= European University Press =

European University Press was founded on 20 January 2003 in Dülmen in Germany. It has several outlets in Germany and tries to have a regional networking role for other European university presses. So far, the University Press has published books of members and institutions of more than 30 European universities.

== Aims ==
The European University Press wants to enhance the visibility of international and especially European research results especially in comparison to American research results which are seen as dominating. For this purpose, it fosters multilinguality when introducing new publications and supports English abstracts of German and French research results. It also supports an English paper as a condensation of a non-English monograph. It encourages European scholars to submit English papers, summarizing their research and making it accessible in English.

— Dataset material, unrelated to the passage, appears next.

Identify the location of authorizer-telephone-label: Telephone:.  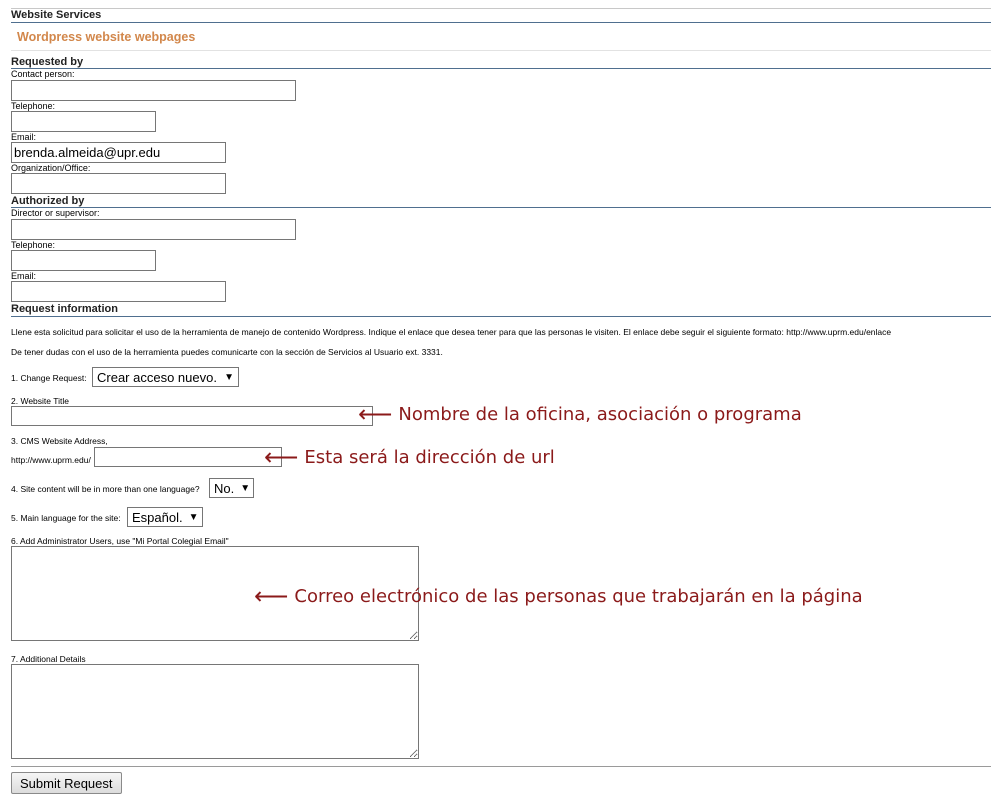
(34, 245).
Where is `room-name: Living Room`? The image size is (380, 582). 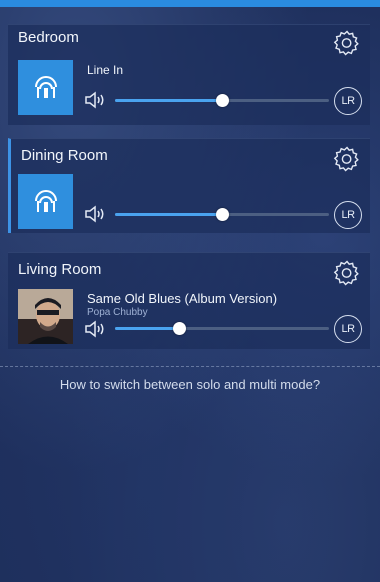 room-name: Living Room is located at coordinates (60, 270).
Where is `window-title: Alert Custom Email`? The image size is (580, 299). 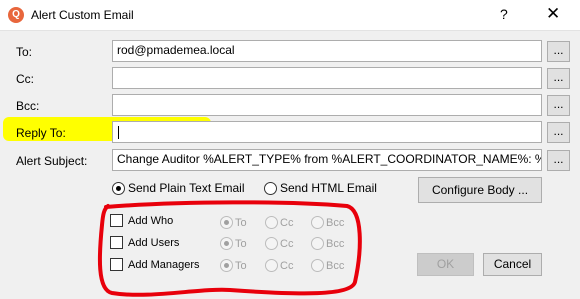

Therefore, the European University Press is better known under its English name (despite its German origin).

== Instruments ==
The European University Press is operator of the platform sciencenet.eu for books published by university presses. The press fosters the establishment of instruments of quality assurance such as peer review, the 'European Impact Factor', 'European Citation Index' as well as open access by professional presses. University presses fulfilling the quality criteria of the European University Press, can become members of the network, they are entitled to use the logo of European University Press.

== Innovation ==
The European University Press published the first book to be read with Google Glass on 8 October 2014, as introduced at the Frankfurt Book Fair. The book can be read as a normal paper book or - enriched with multimedia elements - with Google Glass, Kindle, on Smartphone and Pads on the platforms iOS and Android.